* [DATASET EXCERPTS]
........
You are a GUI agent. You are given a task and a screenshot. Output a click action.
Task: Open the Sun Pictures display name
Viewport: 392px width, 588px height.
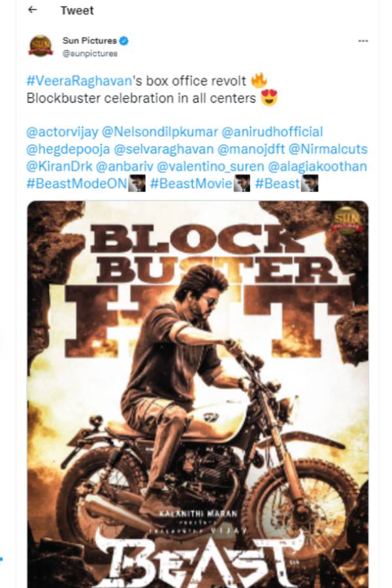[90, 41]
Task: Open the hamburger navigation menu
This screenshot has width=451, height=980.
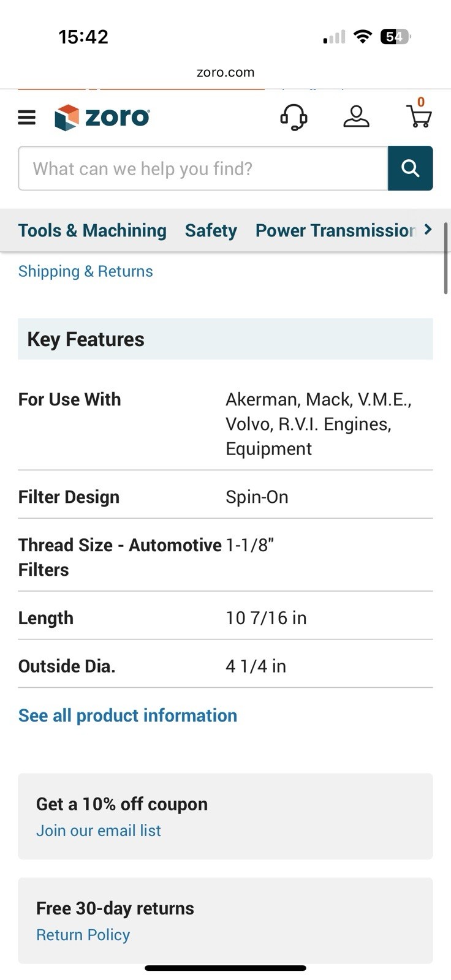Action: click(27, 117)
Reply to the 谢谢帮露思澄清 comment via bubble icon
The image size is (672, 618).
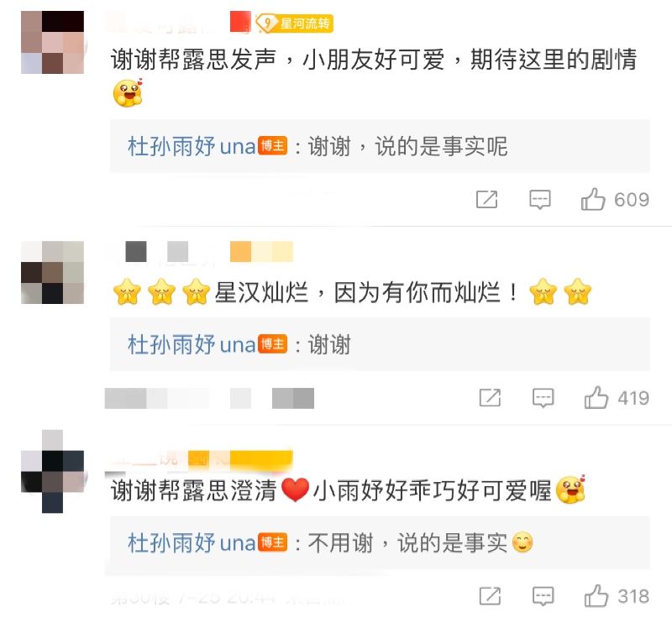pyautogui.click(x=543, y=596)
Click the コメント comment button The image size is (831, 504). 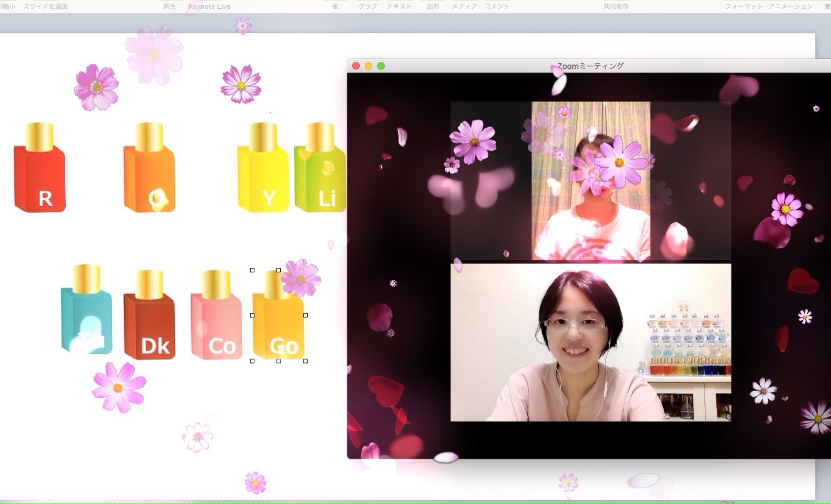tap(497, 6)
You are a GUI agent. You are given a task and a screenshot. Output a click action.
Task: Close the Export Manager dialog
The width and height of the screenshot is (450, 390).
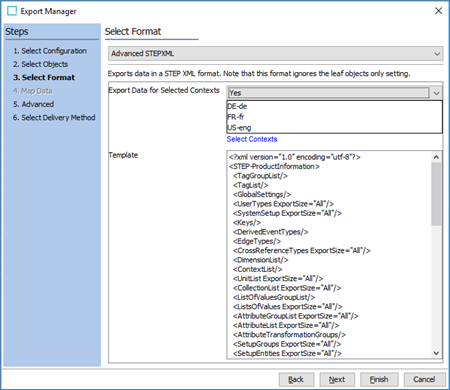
........
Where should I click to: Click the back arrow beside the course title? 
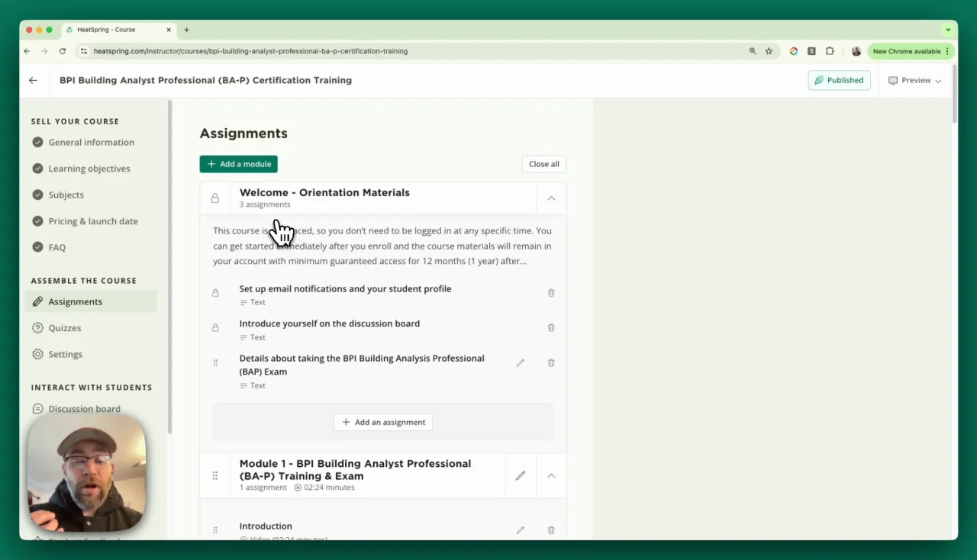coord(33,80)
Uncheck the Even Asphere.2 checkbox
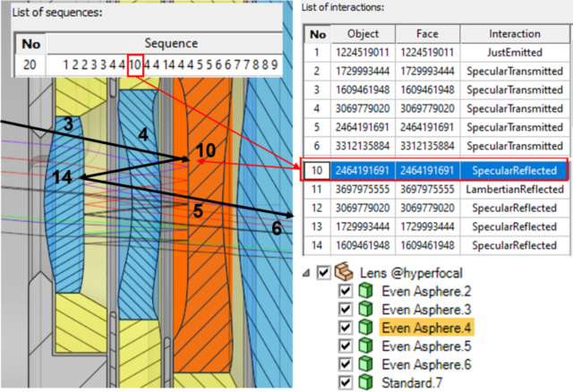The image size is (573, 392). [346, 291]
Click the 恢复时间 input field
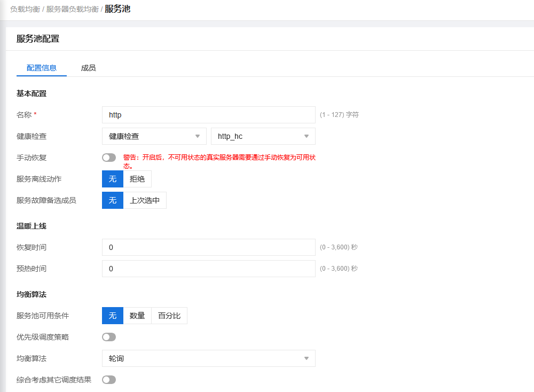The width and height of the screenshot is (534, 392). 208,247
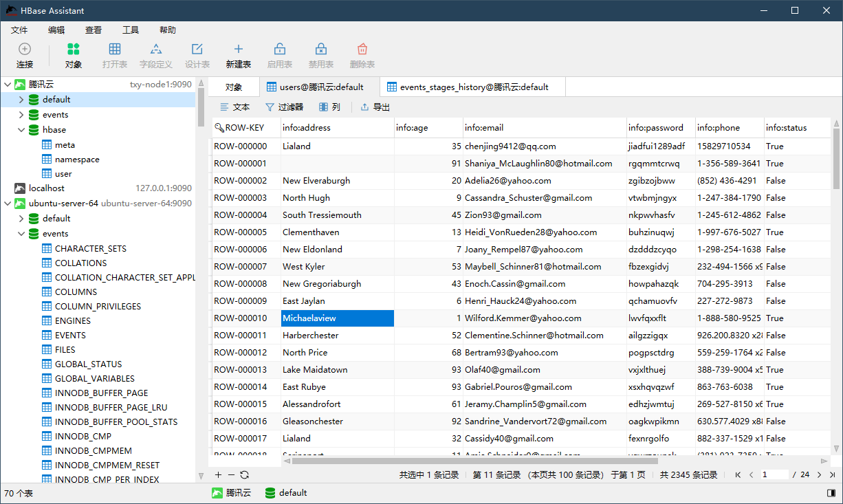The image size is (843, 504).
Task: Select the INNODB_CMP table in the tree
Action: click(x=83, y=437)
........
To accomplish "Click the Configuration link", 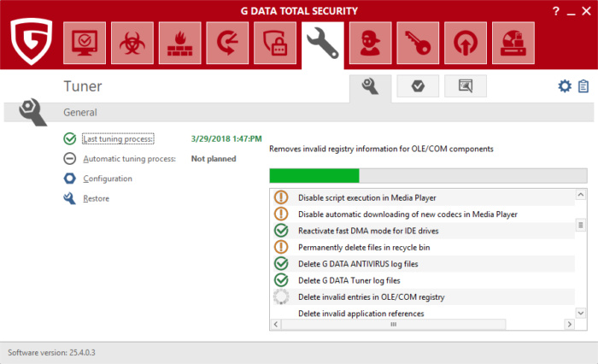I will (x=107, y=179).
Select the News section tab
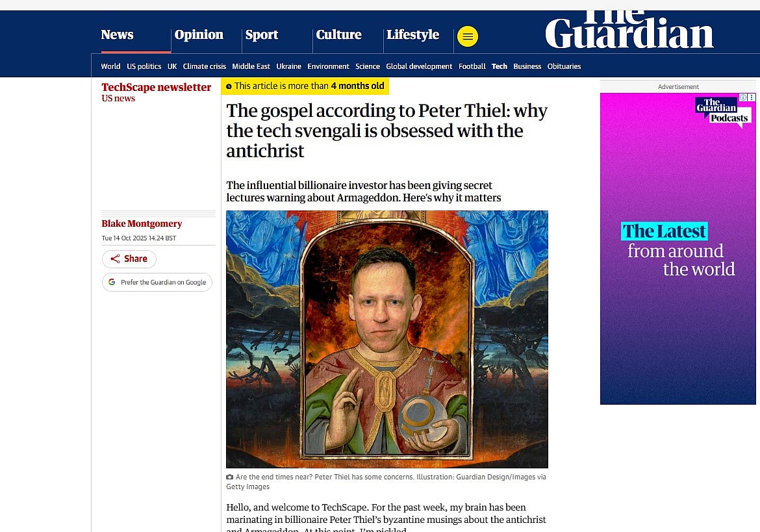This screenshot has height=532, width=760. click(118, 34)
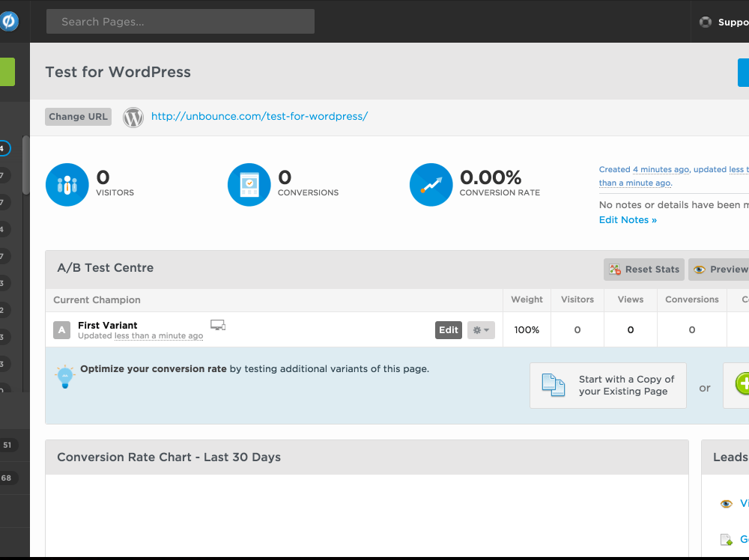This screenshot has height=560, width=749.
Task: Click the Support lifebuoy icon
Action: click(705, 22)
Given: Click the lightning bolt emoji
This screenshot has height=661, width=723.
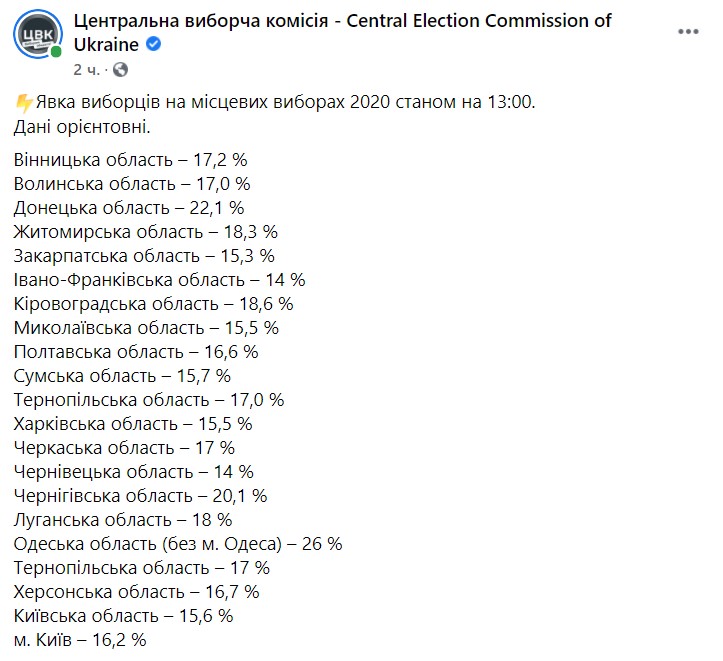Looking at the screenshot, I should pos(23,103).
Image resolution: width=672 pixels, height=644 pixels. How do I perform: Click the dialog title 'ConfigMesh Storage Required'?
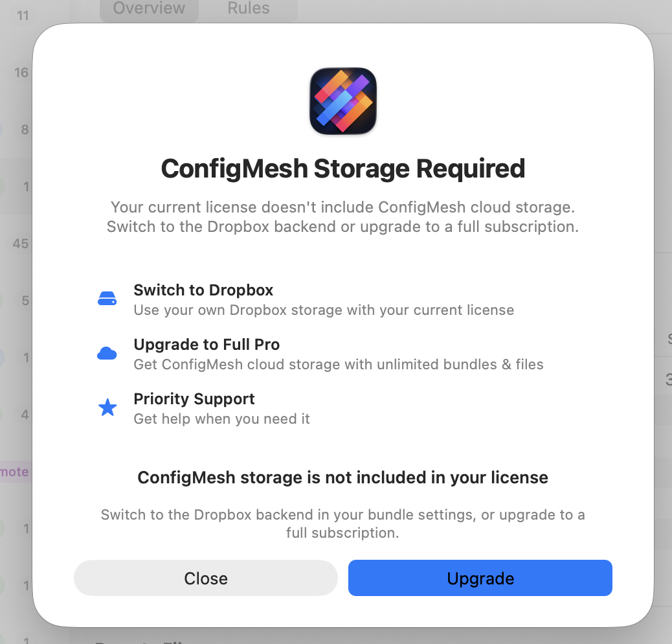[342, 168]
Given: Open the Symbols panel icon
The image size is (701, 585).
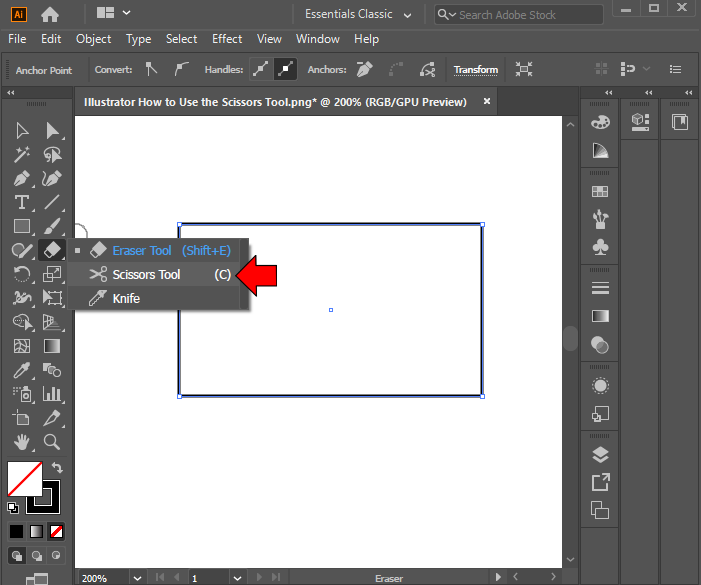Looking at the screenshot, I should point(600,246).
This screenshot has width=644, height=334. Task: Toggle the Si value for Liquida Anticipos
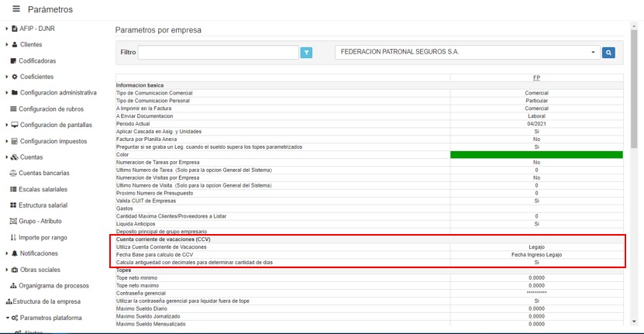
........
* [YOUR OBJECTIVE] Pictures excluded, reproduce only the part above that opens with the line holding "Image resolution: width=672" and closes with the line holding "This screenshot has width=644, height=334.", exactly as written.

* [EXERCISE SOLUTION]
Image resolution: width=672 pixels, height=644 pixels. How do I perform: Click the dialog title 'ConfigMesh Storage Required'?
[342, 168]
Given: Open the Symbols panel icon
The image size is (701, 585).
Looking at the screenshot, I should point(600,246).
This screenshot has width=644, height=334. Task: Toggle the Si value for Liquida Anticipos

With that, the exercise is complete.